Oh, you slept with the nanny, or you slept with the pool boy? No one should deny or criticize your sexual self-expression and autonomy! Of course one can rationalize that argument into an isolated issue; a person's private sexual conduct with a consenting partner is no one else's business. But in a social context, it gets murky fast. Adultery ought not be criminalized (and, on the other side of the coin, both divorce and marriage ought not have any financial incentive tied to them), but rampant promiscuity and adultery still ought to face social consequences because that simply means the society in which they occur is aware of the high stakes of promiscuity / adultery's likely outcomes.
The 30,000 foot question this rolls back up into is; do members of a society have duties and responsibilities outside of themselves to that society that are not codified in law? Or, do we race to the bottom and leave it at "as long as you don't break any laws, you're fine."
The problem with assertion such as these is that modern society is really its own extraordinary thing. From his food to his health to his habits to his reproduction, man is unlike other animals, and modern man is unlike other men.
Is this an established theory, or did you come up with that yourself? Either way, my objections are:
assumes some rational reason for violence, when there are better ways to get money, respect, intimate partners. In modern society, the only people using interpersonal violence have low self control.

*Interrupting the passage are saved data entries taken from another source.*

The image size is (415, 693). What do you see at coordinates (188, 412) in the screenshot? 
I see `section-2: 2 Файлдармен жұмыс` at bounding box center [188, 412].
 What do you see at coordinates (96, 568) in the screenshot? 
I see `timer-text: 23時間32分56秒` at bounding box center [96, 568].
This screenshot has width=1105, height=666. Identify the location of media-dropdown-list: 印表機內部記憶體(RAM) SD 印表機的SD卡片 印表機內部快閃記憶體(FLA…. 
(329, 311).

It’s missing raw hatred of the other guy as motivation
those are valid reasons for female killers as well
This position of ‘no criminal, only social repercussions’, looks like an incoherent compromise to me. You don’t have the heart to beat your daughter and flog her suitors, so you unload the burden of your repressive sexual project onto society. The passive voice will do your dirty work, shunning perhaps. It’s like the woke saying ‘freedom of speech does not mean freedom from consequences’ – who will administer the consequences, exactly? If it’s you, and it surely won’t be me, then it’s not society.

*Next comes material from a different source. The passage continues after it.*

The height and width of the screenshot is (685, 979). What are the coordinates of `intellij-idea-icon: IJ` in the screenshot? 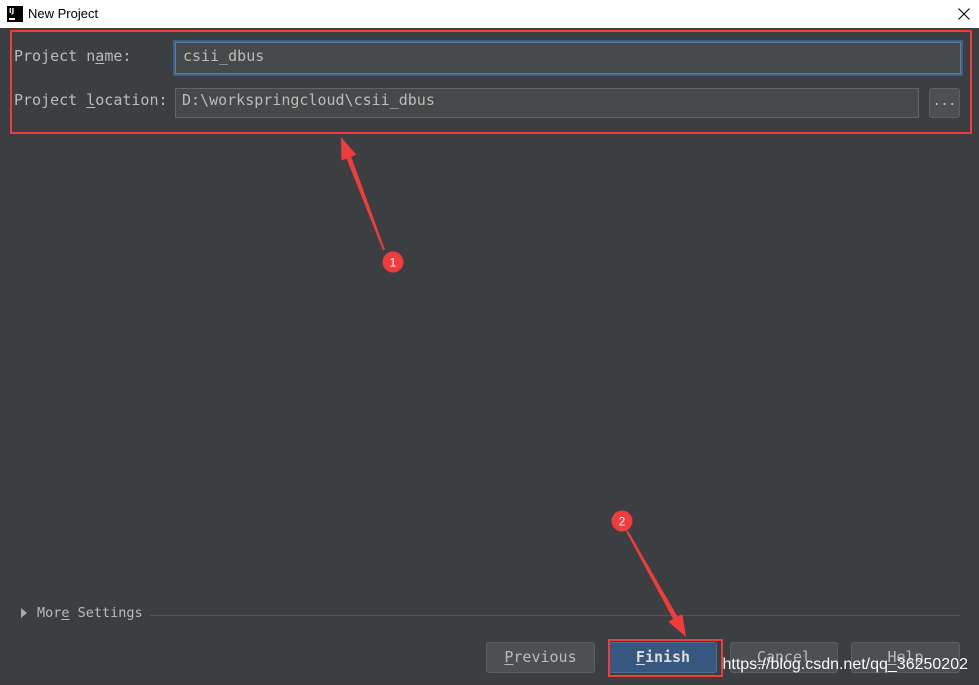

I would, and have, called out both men and women to their face on issues of promiscuity. I don't mean passive aggressive quips. "What you are doing, I find disgusting and degrading." - "Random sex with a silly girl you met at a bar last night makes you look desperate and weak." This has resulted in the termination of friendships and, in one case, a received threat of violence.
I appreciate your quick resort to hypothetical child abuse and felonious assault, but I don't think any of what I wrote can be construed as me flinging a burden of mine onto society.
Thank you for calling it a repressive sexual project. That is exactly what it is. Sexual gluttony should be viewed the same way gastronomic gluttony is viewed; with a recoiling disgust. I will add, as this was not clear in the original post, that I am equally against male promiscuity. The Andrew Tate's of the world that try to perform the mental gymnastics to square the double standard of "men can sleep around, woman cannot" not only fail in that task, but end up revealing their own lack of self-control, lack of adherence to higher principles and virtues, and high likelihood of defecting from a male group for their own selfish reasons. By their fruits. I am glad they are so open about it.
The Tate thesis, insofar as there is such a thing, is that its perfectly fine for you to know who he is, because he doesnt need your cooperation. Weve created a society where he can be rich just fine without being trustworthy. Hence also the islam thing - whether he personally would or could change his tune in a more traditional society remains in question of course, but he may well die before it comes to that.